[[ Material supplied open ]]

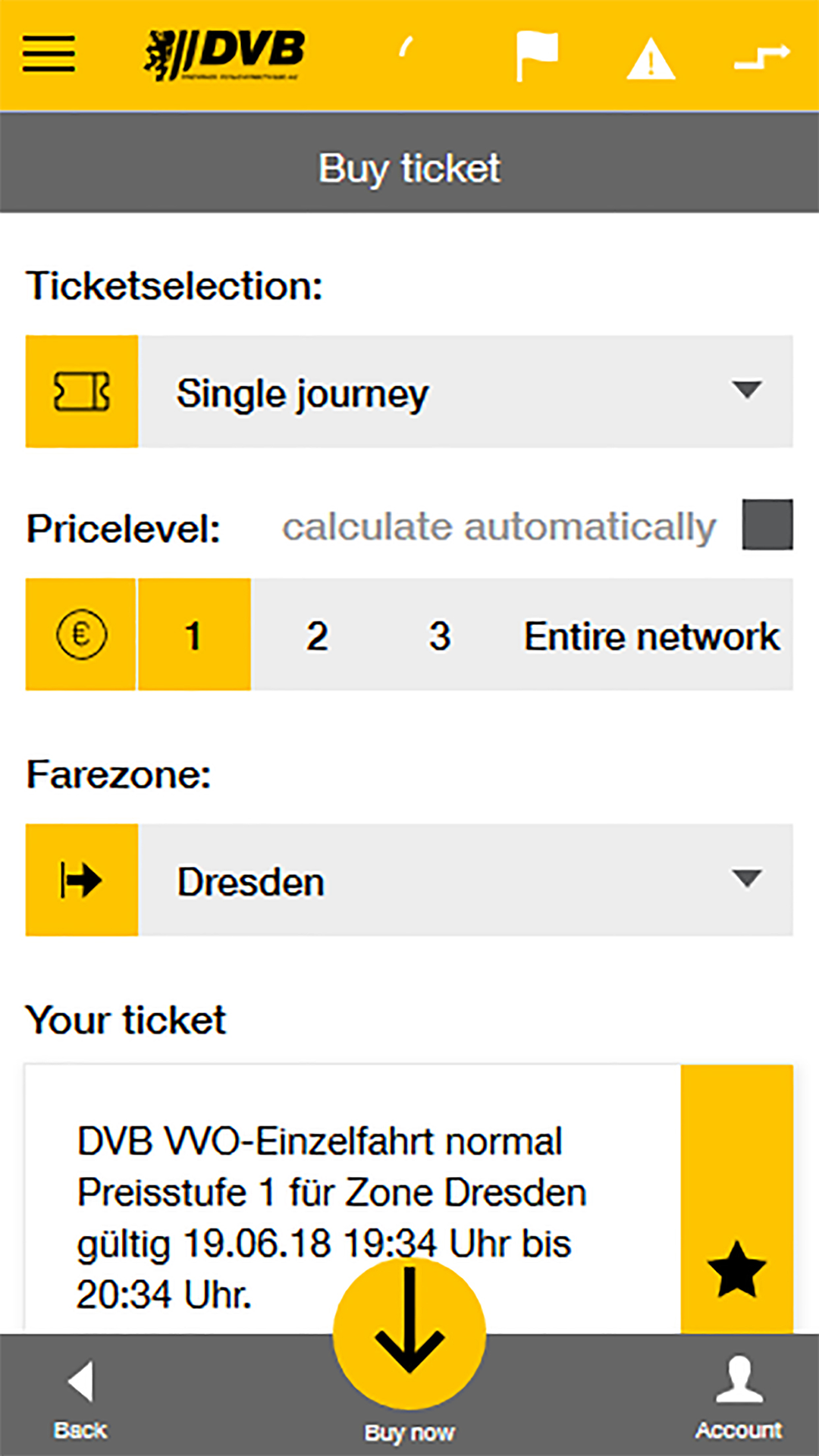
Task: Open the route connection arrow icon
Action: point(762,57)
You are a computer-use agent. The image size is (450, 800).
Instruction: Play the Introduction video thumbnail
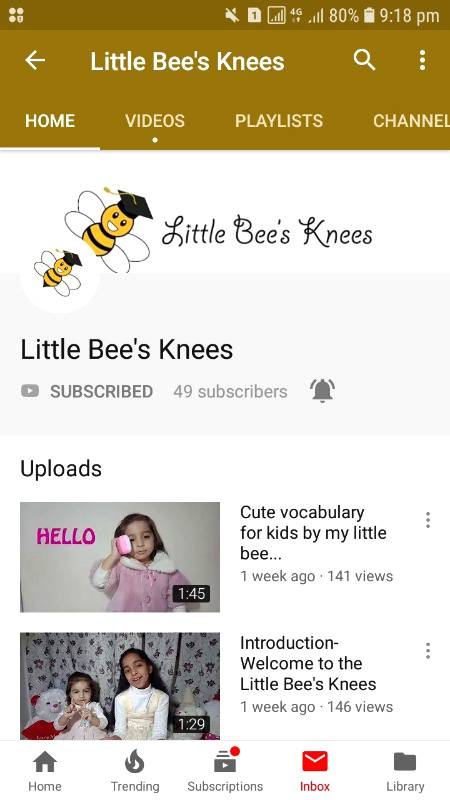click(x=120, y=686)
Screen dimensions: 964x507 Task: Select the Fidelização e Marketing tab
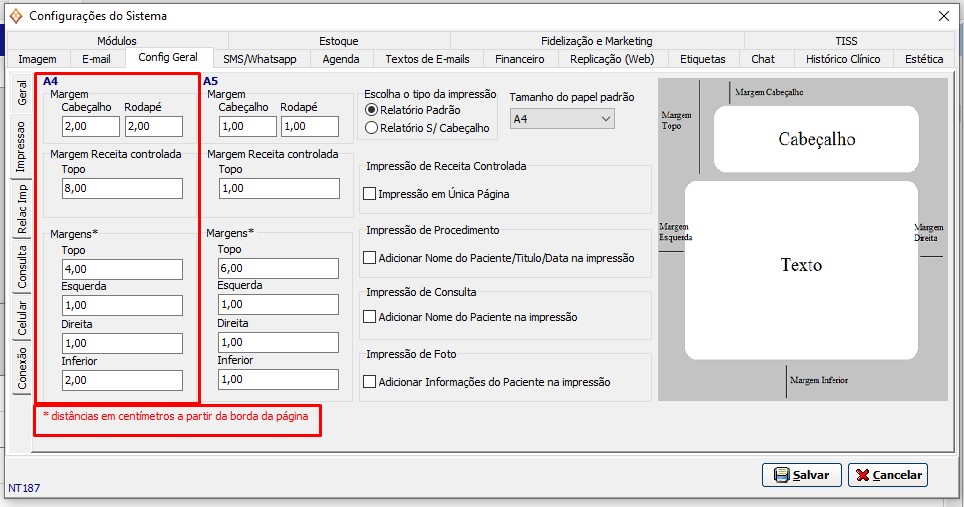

[[ Material supplied closed ]]

▸ The problem:
In your answer, copy exactly the lines running from the line with "You are a computer-use" to the end of the material above, both included, and omit all pictures.

▸ Reply to the task:
You are a computer-use agent. The image size is (450, 800).
Instruction: Play the Introduction video thumbnail
click(x=120, y=686)
Screen dimensions: 964x507 Task: Select the Fidelização e Marketing tab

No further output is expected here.